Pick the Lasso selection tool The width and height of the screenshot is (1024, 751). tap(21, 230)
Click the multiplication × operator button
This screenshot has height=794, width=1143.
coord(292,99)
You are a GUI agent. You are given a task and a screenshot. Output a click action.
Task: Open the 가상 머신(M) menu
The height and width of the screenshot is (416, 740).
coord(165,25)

=== What is expected ===
All records shown above need to be written out again verbatim.

=== Solution to this exercise ===
Pick the Lasso selection tool The width and height of the screenshot is (1024, 751). tap(21, 230)
Click the multiplication × operator button
This screenshot has height=794, width=1143.
coord(292,99)
You are a GUI agent. You are given a task and a screenshot. Output a click action.
Task: Open the 가상 머신(M) menu
The height and width of the screenshot is (416, 740).
coord(165,25)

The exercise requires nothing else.